I coughed in the cold twilight. “Could I speak to her now?”

Madeleine said: “Not tonight. Perhaps another day.”

She turned, and started to walk across the farmyard, but I caught up with her and grabbed the handle of her milking pail. “Listen, how about tomorrow?” I asked her. “I could come around noon. Could you spare a few minutes then?”

I was determined not to let her get away without making some kind of firm commitment. The tank and its ghosts were pretty interesting, but Madeleine Passerelle herself was even more so. You don’t usually get much action when you’re drawing up a military map of northern France, and a few glasses of wine and a tumble in the cowshed with the farmer’s daughter, even in the deep midwinter, was a lot more appealing than silent and solitary meals in the brown garlic-smelling mausoleum that my hotel jocularly called its dining room.

Madeleine smiled. “Very well. Come and eat with us. But make it at eleven-thirty. We lunch early in France.”

“You’ve made my week. Thanks a lot.”

I reached forward to kiss her, but my foot slid on the churned-up mud of the farmyard, and I almost lost my balance. I saved most of my dignity by turning my slide into three rapid steps, but the kiss was lost to the freezing air, a puff of vapour that vanished in the dusk. Amused, Madeleine said, “Au revoir, Monsieur McCook. Until tomorrow.”

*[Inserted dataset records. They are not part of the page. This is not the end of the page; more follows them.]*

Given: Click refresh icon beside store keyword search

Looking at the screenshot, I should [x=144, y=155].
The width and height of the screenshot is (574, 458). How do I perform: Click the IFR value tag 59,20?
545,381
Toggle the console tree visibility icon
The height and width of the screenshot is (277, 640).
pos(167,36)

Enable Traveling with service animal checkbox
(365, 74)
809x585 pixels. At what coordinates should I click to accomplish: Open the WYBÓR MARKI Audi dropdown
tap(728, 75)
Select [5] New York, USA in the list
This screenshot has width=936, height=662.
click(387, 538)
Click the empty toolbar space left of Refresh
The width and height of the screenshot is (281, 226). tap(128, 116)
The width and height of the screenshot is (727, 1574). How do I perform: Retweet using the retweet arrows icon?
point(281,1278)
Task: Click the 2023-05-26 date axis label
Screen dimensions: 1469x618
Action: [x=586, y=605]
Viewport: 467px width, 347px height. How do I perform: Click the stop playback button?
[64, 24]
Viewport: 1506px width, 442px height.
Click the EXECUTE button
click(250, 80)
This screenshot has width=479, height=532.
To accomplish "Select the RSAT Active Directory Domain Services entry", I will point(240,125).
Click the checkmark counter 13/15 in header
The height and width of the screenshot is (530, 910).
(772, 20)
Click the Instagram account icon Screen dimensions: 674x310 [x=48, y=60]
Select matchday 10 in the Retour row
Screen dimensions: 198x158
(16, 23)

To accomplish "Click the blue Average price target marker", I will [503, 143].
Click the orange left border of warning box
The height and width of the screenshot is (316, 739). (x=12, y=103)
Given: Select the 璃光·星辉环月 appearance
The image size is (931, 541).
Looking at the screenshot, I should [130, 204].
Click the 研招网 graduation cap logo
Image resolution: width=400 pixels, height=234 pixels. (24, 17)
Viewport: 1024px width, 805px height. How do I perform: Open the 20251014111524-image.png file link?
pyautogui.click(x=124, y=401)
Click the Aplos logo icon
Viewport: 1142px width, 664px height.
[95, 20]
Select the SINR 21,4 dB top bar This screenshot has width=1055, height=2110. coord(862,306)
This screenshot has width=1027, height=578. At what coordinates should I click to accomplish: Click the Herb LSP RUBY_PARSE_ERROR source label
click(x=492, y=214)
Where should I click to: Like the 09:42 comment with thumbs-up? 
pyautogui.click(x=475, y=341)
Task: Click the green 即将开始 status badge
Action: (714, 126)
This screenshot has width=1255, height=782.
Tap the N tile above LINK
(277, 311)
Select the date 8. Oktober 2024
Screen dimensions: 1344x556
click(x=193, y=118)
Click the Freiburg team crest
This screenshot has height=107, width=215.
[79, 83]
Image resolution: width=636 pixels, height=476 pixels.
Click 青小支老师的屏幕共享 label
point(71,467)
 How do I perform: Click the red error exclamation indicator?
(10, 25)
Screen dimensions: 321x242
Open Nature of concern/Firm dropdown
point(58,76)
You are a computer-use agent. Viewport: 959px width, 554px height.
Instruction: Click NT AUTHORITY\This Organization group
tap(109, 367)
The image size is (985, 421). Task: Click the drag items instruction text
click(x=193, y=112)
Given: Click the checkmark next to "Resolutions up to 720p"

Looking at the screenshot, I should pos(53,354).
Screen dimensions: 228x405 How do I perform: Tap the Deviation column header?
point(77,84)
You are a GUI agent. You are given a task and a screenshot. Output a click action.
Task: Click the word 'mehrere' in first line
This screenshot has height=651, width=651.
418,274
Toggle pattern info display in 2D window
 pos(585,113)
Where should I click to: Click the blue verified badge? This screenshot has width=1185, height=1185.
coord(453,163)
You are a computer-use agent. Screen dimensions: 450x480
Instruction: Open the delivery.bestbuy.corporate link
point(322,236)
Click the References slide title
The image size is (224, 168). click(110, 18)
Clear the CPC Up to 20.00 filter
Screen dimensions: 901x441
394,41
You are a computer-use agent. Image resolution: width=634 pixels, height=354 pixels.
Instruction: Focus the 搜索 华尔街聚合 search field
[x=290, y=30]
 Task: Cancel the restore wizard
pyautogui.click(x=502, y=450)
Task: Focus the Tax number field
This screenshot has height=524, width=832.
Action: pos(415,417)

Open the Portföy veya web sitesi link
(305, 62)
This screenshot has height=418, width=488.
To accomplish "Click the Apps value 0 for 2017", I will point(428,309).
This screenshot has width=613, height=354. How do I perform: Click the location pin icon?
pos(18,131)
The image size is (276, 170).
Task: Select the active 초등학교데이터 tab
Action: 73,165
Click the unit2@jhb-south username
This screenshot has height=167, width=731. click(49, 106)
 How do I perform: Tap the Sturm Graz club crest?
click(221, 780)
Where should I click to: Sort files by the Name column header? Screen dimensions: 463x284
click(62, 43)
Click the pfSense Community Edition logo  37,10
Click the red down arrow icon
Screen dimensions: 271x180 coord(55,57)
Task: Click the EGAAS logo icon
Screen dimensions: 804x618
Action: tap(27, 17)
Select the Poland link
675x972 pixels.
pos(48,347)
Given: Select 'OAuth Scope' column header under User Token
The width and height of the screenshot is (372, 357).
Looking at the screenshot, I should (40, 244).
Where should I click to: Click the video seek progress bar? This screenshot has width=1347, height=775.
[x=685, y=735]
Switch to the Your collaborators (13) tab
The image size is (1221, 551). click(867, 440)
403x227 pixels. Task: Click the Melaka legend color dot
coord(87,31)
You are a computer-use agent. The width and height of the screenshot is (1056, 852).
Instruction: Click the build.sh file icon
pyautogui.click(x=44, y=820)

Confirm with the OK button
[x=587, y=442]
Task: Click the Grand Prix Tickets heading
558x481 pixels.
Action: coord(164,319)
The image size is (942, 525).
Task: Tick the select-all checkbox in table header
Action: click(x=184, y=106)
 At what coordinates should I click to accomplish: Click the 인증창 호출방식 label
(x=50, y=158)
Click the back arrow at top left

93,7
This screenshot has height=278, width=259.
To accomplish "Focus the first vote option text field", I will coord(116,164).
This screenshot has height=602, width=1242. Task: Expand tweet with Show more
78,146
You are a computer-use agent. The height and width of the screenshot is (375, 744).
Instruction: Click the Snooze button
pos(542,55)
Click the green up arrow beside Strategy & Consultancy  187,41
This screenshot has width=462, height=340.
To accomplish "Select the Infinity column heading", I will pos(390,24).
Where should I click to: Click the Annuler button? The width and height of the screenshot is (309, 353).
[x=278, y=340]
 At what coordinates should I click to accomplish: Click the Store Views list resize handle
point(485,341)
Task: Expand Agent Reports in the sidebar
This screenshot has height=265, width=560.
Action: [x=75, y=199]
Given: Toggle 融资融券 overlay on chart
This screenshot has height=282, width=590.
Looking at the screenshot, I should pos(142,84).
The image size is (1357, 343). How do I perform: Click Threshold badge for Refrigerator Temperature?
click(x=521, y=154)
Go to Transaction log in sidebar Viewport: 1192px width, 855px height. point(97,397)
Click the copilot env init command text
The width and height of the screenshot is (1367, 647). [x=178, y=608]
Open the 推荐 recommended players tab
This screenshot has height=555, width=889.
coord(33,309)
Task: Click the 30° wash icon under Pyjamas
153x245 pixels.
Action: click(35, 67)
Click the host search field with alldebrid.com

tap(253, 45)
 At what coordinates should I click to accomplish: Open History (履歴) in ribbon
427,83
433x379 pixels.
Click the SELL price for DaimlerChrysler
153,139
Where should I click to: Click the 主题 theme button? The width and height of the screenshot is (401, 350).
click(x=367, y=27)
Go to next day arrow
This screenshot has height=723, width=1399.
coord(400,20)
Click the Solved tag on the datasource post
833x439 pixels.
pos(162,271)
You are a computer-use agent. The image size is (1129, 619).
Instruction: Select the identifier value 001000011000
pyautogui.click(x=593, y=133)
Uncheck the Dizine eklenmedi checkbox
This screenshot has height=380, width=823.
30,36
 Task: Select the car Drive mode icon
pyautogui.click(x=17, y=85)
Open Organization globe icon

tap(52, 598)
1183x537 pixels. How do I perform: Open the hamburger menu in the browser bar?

I watched her walk across the yard and disappear through the stable door. A cold wet drizzle was beginning to sift down from the evening sky, and it would probably turn into snow in an hour or two. I left the farm and began to trudge back down the road towards the Pont D’Ouilly, where I’d left my car.

Along the road, it was silent and soaking and dark. I kept my hands shoved deep in my overcoat pockets and my scarf pulled up over my mouth. Way over to my right, I could hear the Orne rushing over the brownish granite rocks of its shallow bed, and on my left, just beyond the hedge, reared the slabby blocks of the cliffs that gave this part of Normandy its name—Swiss Normandy. The rocks were jacketed in slime and moss, and laced up with hanging tree-roots, and you could just imagine strange and malignant creatures lurking in their crevices and cracks.

I hadn’t realized how far I’d walked along the road with Madeleine. It took me almost five minutes before I saw my yellow car by the verge, and the huddled black bulk of the abandoned tank. The drizzle was turning into large wet flakes of half-melted snow now, and I pulled my coat collar up and walked more quickly.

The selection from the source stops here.